Task brief: Reproduce every one of the lines below word for word, leaving out the pictures.

........

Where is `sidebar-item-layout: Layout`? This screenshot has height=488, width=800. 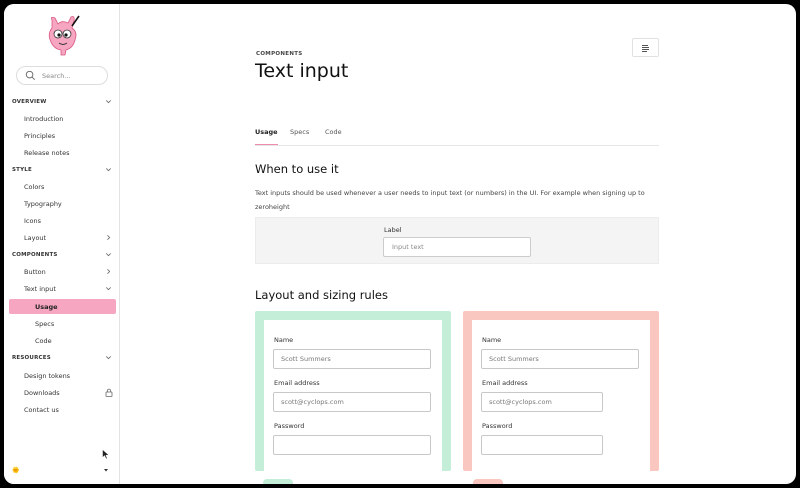
sidebar-item-layout: Layout is located at coordinates (62, 238).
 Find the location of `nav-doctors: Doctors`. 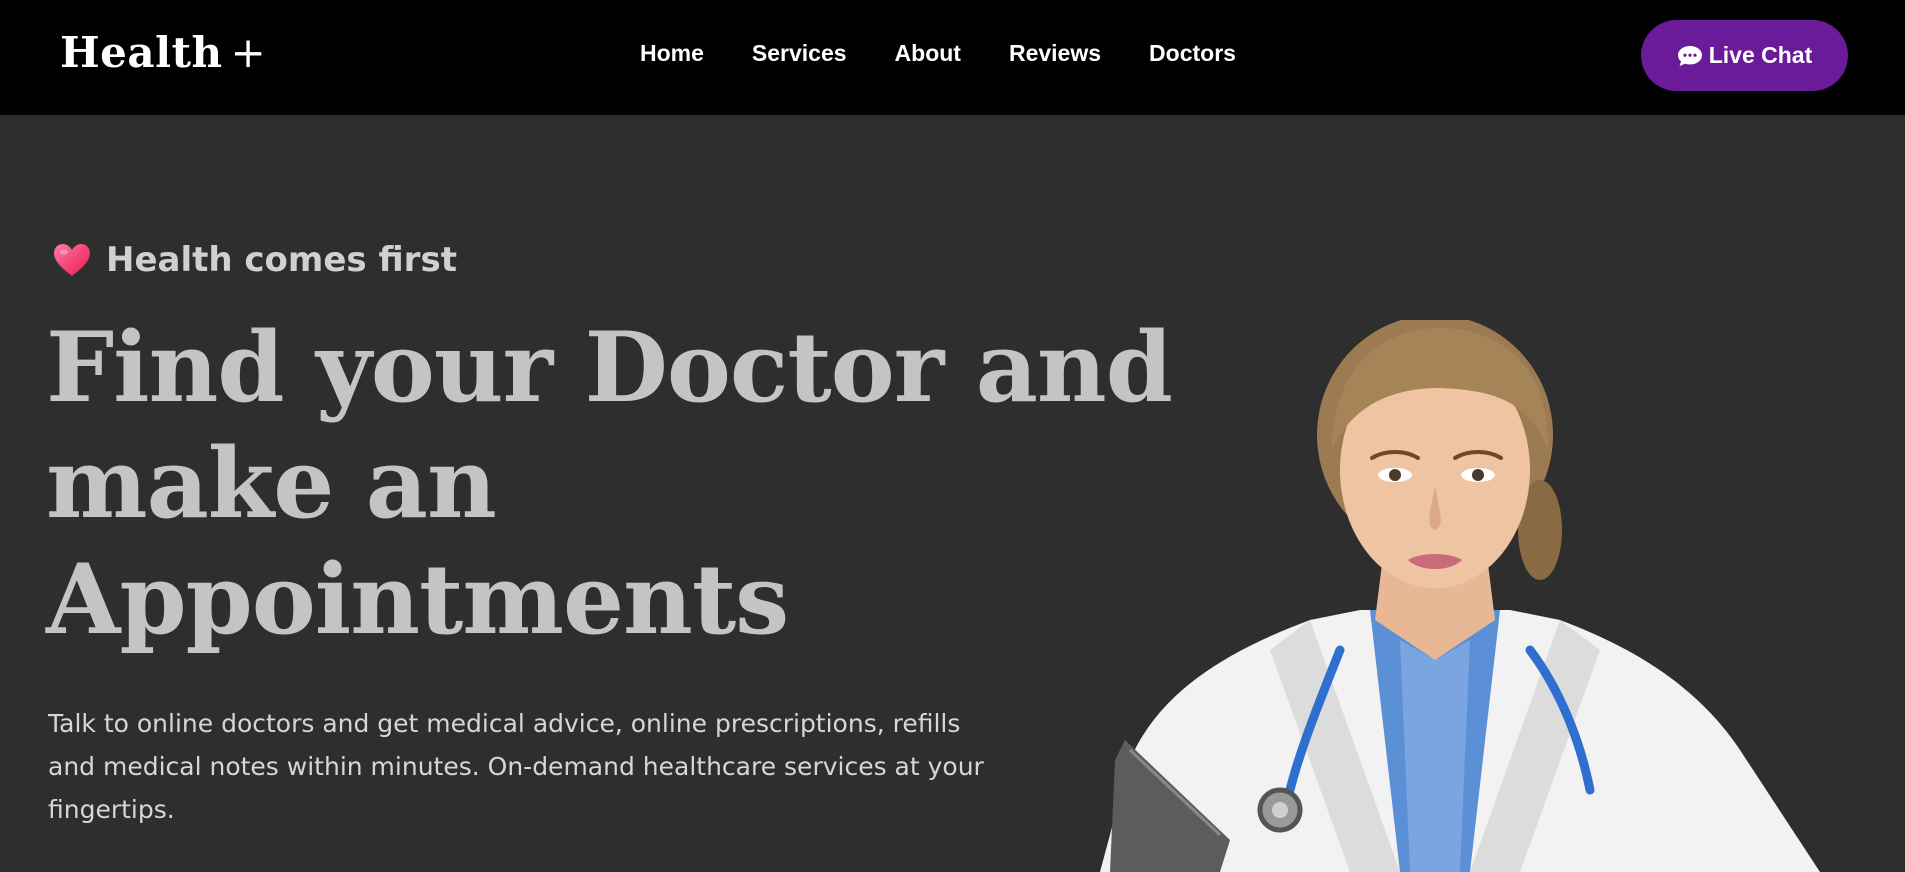

nav-doctors: Doctors is located at coordinates (1192, 54).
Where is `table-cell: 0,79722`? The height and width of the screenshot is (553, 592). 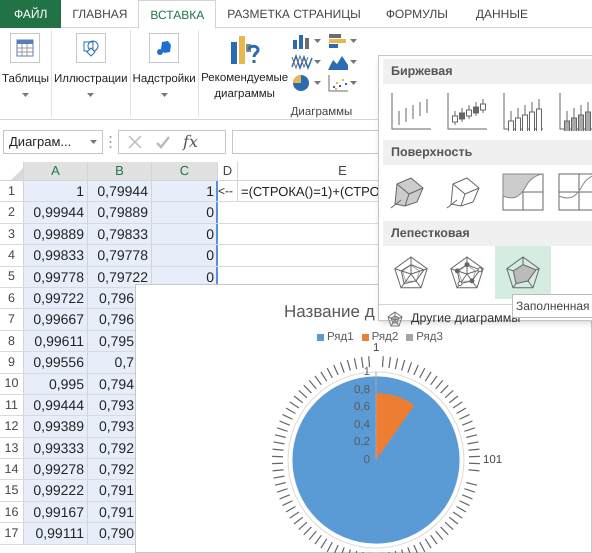
table-cell: 0,79722 is located at coordinates (120, 276).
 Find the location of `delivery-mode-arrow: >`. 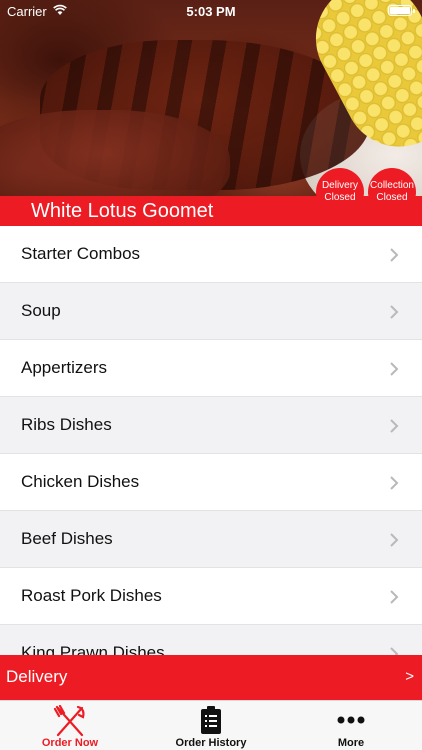

delivery-mode-arrow: > is located at coordinates (410, 676).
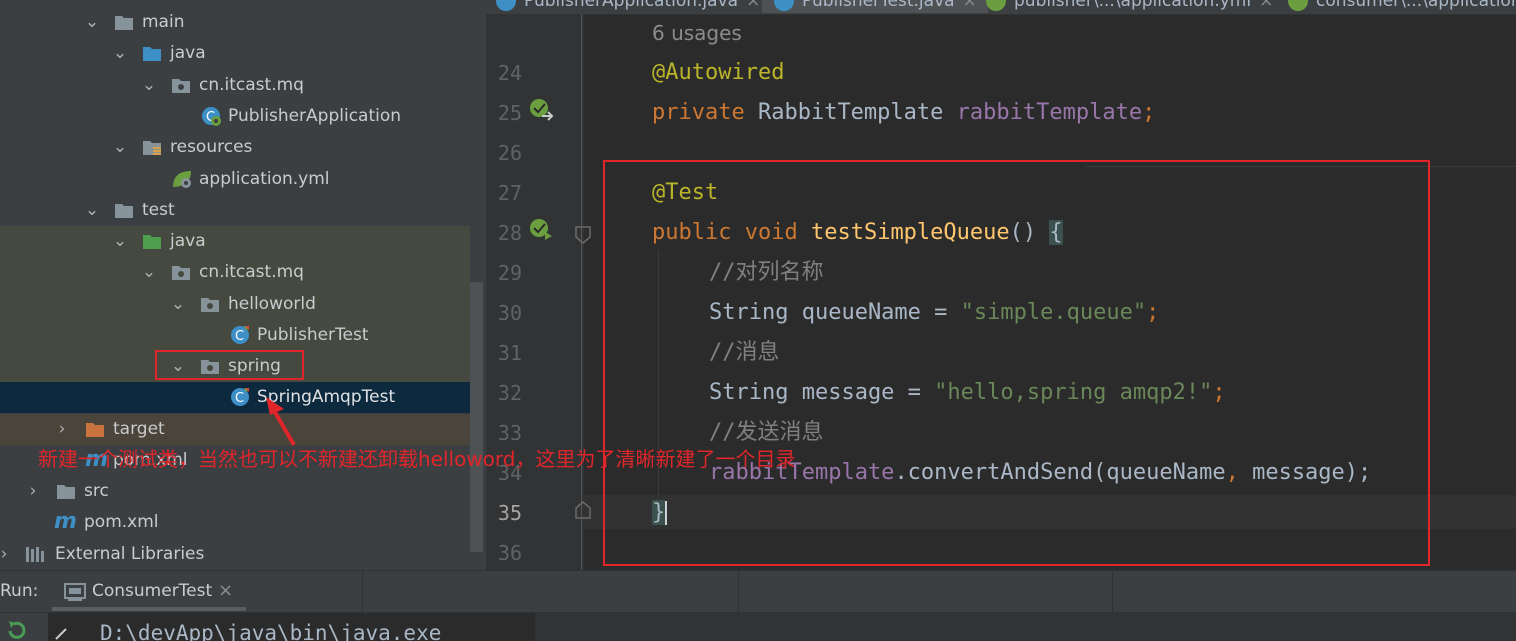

........

Result for this task:
Where is `sidebar-item-layout: Layout`? This screenshot has height=488, width=800. 
sidebar-item-layout: Layout is located at coordinates (62, 238).
 Find the location of `nav-doctors: Doctors`. 

nav-doctors: Doctors is located at coordinates (1192, 54).
Where is `table-cell: 0,79722`? The height and width of the screenshot is (553, 592). 
table-cell: 0,79722 is located at coordinates (120, 276).
 Find the location of `delivery-mode-arrow: >`. 

delivery-mode-arrow: > is located at coordinates (410, 676).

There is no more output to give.